A law enforcement officer must obtain a warrant before opening up mail boxes and reading postal mail.  However, the same effort may not be occurring when the authorities wish to access an individual’s personal email.  That is what the American Civil Liberties Union (ACLU) is seeking to learn through recent Freedom of Information Act (FOIA) requests to the FBI, Department of Justice and the IRS among other agencies.  As a member of the Digital Due Process coalition, CAGW appreciates the ALCU’s efforts to discover whether the government is accessing personal email correspondence of citizens without a warrant.

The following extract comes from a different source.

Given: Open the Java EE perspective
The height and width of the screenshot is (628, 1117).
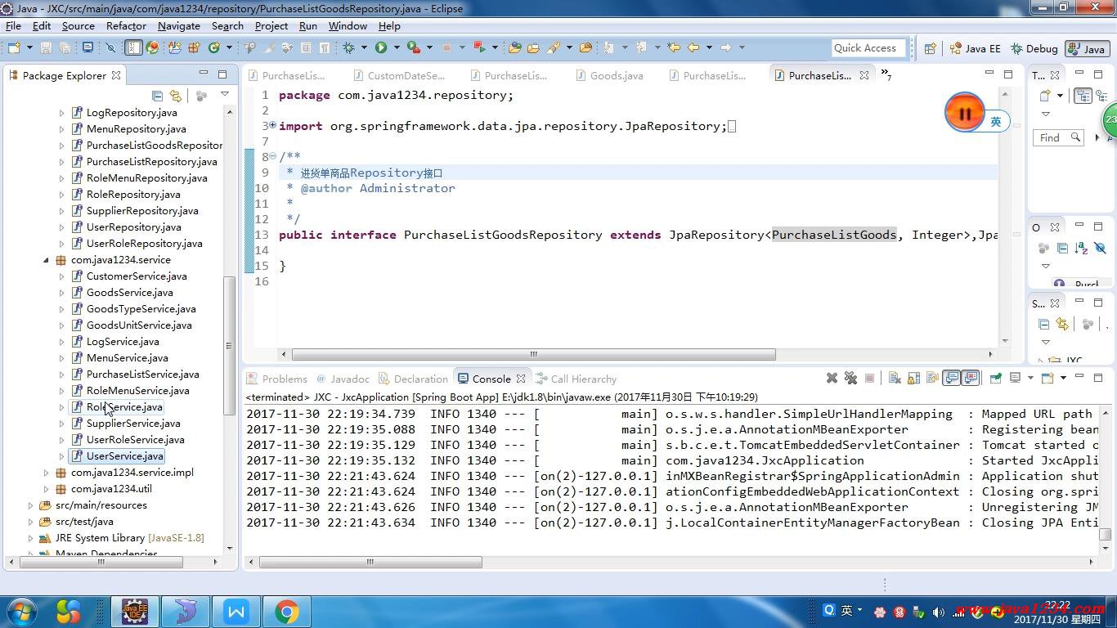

The Electronic Communications Privacy Act (ECPA) was passed in 1986, long before wide spread use of the Internet.  At that time, most congressional offices used typewriters for correspondence, and every letter, memo and communication had to be typed in triplicate in order to keep a record.  It was unlikely that the drafters of the law had a full understanding of how commonplace the use of email and the digital off-site storage of data would become.

While ECPA does provide some protection from government access to remotely held information, it does not provide sufficient protection for email, mobile phone location information, or instant messages.  ALCU’s FOIA requests demonstrate the need to reform ECPA to ensure that the protection of online information is treated in the same manner as information stored off-line.  Given changes in technology over the past 25 years, it is high time that ECPA was updated.

As co-host of the Privacy Working Group with the Information Technology and Innovation Foundation, CAGW has long been concerned about privacy policy and online safety.  As technology has expanded the use of digital information storage to include cloud services and email as a service, CAGW wants to make certain that information stored by individuals online, especially information stored in a cloud computing environment and shared via email are subject to the same privacy rules and protections as information stored on their personal computers or in their file cabinets at home.